AM: Peter, let’s talk
about an example here. What about BlackRock and its role in this death machine?
PP: BlackRock is
the largest transnational investment company in the world. This year they’ve
got six trillion dollars’ worth of assets that they’re investing worldwide. They
have $50 billion in Lockheed Martin and Northrop Grumman each, and so they’re
doing huge amounts of investment and benefiting from war. They benefit from
investments in everything, but a lot of military companies are involved. All
the highest CO2-producing companies are involved. They’re just a massive
capital investment company, run by a guy named Larry Fink who’s from LA, and
it’s been the most successful investment company. It’s not a bank. It’s just an
investment company, and it’s been the most successful in the world. Its
massive, and he’s the one who’s on Trump’s advisory board. He’s very active in encouraging
the privatization of Social Security.
AM: Briefly discuss
how the corporate media is also subsidized by these very institutions.
PP: The big
investors are invested in corporate media. They’re also invested in the military
contractors, so there’s clearly an overlap of capital interests.
AM: Sometimes it’s
very brazen because you’ll be seeing a report on, let’s say, MSNBC, and then they’ll
go to an actual commercial from BP or from Lockheed Martin, as if the public is
interested in buying weapons or oil.
PP: It always amazes
me that Lockheed Martin will run ads about how wonderful their weapons are.
AM: You mentioned
climate change, and this kind of adds a new urgency to your studies, Peter. I
think 100 companies are responsible for two-thirds of the global emissions. Where
do you see this going? Where do you see the inequality going if we don’t
correct global capital?
PP: Part of writing
the book was to identify the central core, the 300 people who are vital to the
central policymaking, facilitating and protecting global capital. There are
others, thousands that are associated with that, but I wanted to identify who
these players are, and develop the idea that these policy groups and this
concentrated capital are really managed with these small numbers of people. We
can identify who they are, and so we can lobby them.

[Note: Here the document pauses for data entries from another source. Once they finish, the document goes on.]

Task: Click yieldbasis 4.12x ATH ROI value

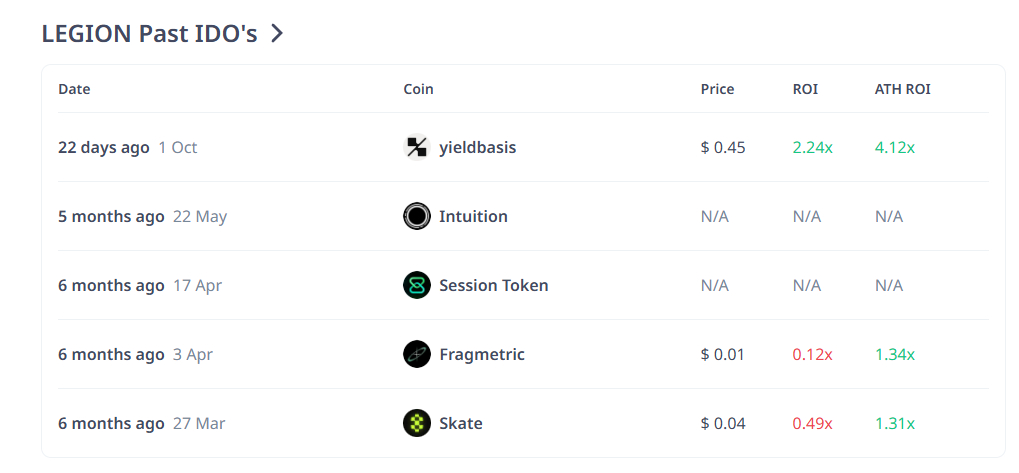Action: point(894,147)
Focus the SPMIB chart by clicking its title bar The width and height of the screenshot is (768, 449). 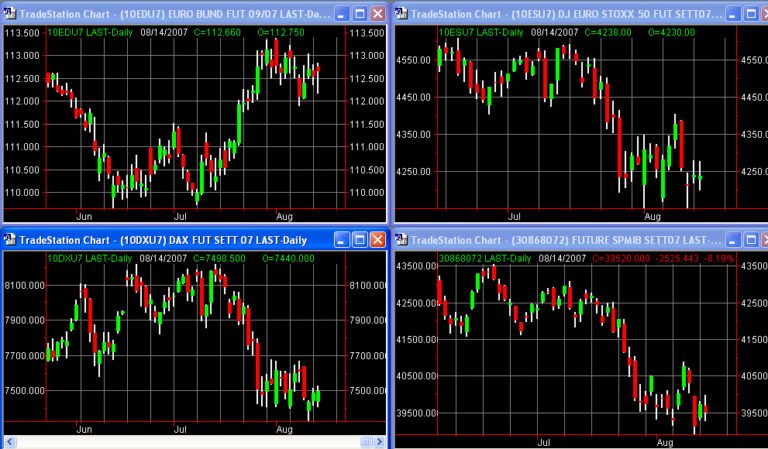point(560,240)
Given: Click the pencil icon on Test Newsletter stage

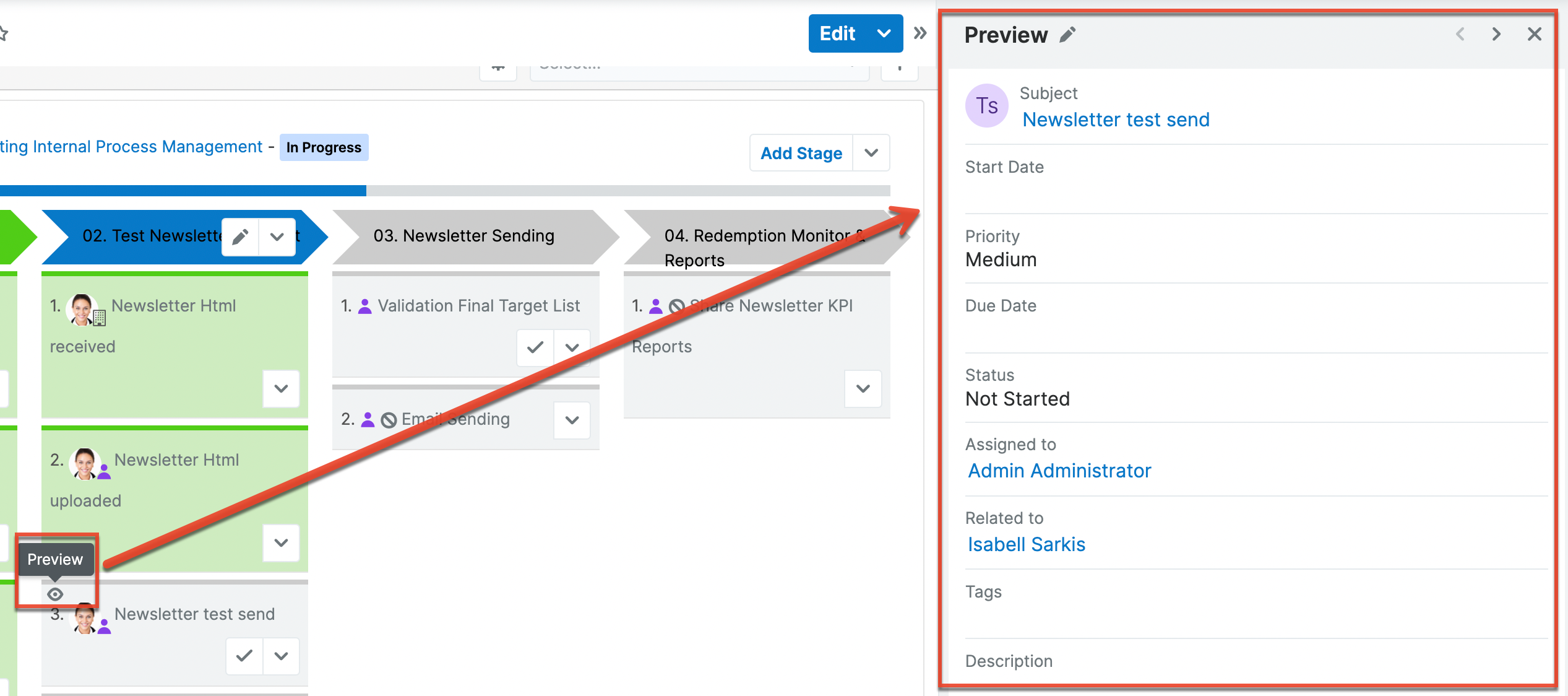Looking at the screenshot, I should click(x=241, y=236).
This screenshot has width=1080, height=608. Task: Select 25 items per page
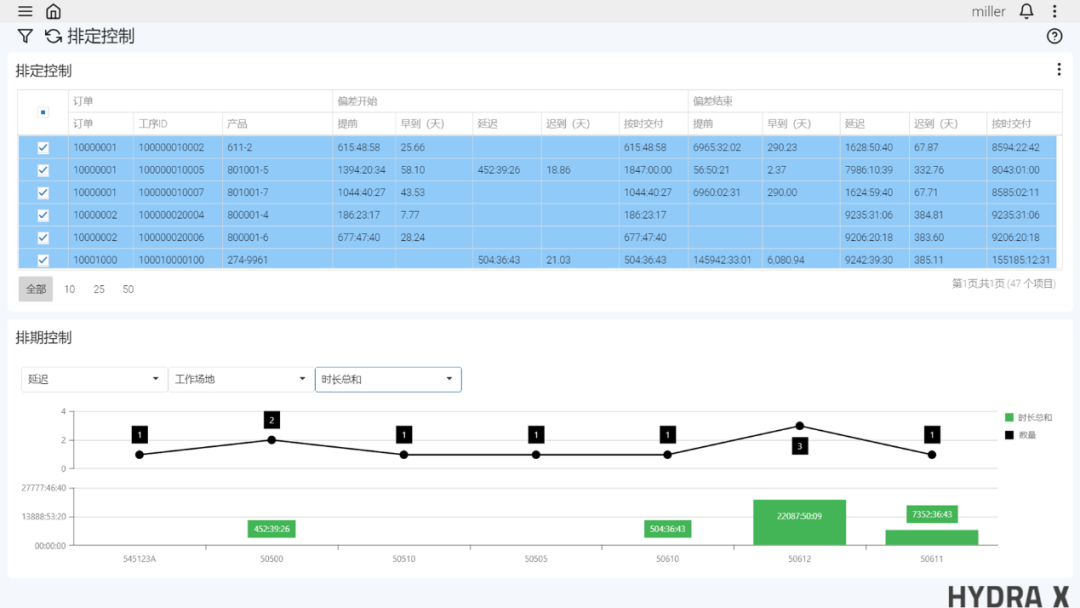click(x=99, y=289)
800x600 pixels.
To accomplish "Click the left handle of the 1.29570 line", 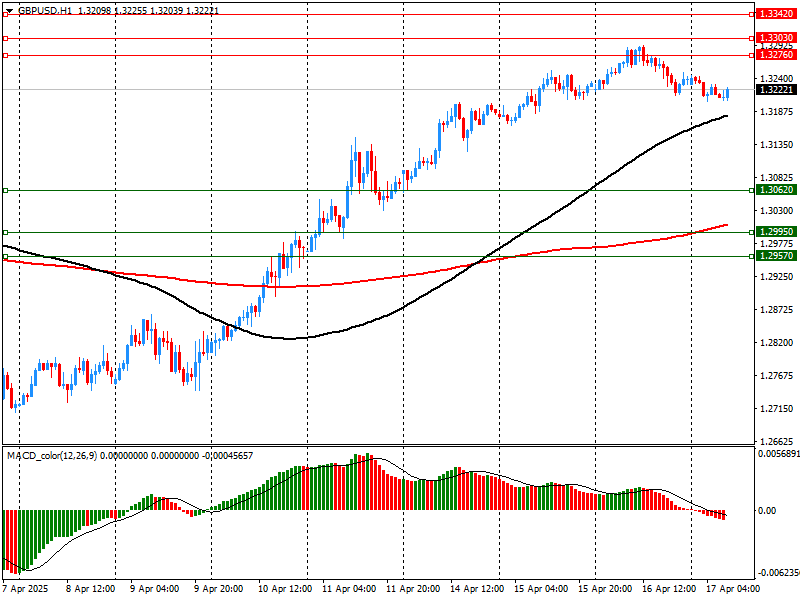I will point(5,256).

We can pressure them and we
can protest them. People in big metropolitan areas around the world, if they’re
starving and they have no resources, and there’s a state trying to control them,
ultimately they’re going to resist in a variety of ways. Governments, people
inside governments will realize there’s a problem and resist. We see resistance
movements all over the world, and whether it’s Bolivarian movements in South
America or workers movements in China, or what we had here with Occupy, and
other types of movements like it occurring, all that makes them afraid.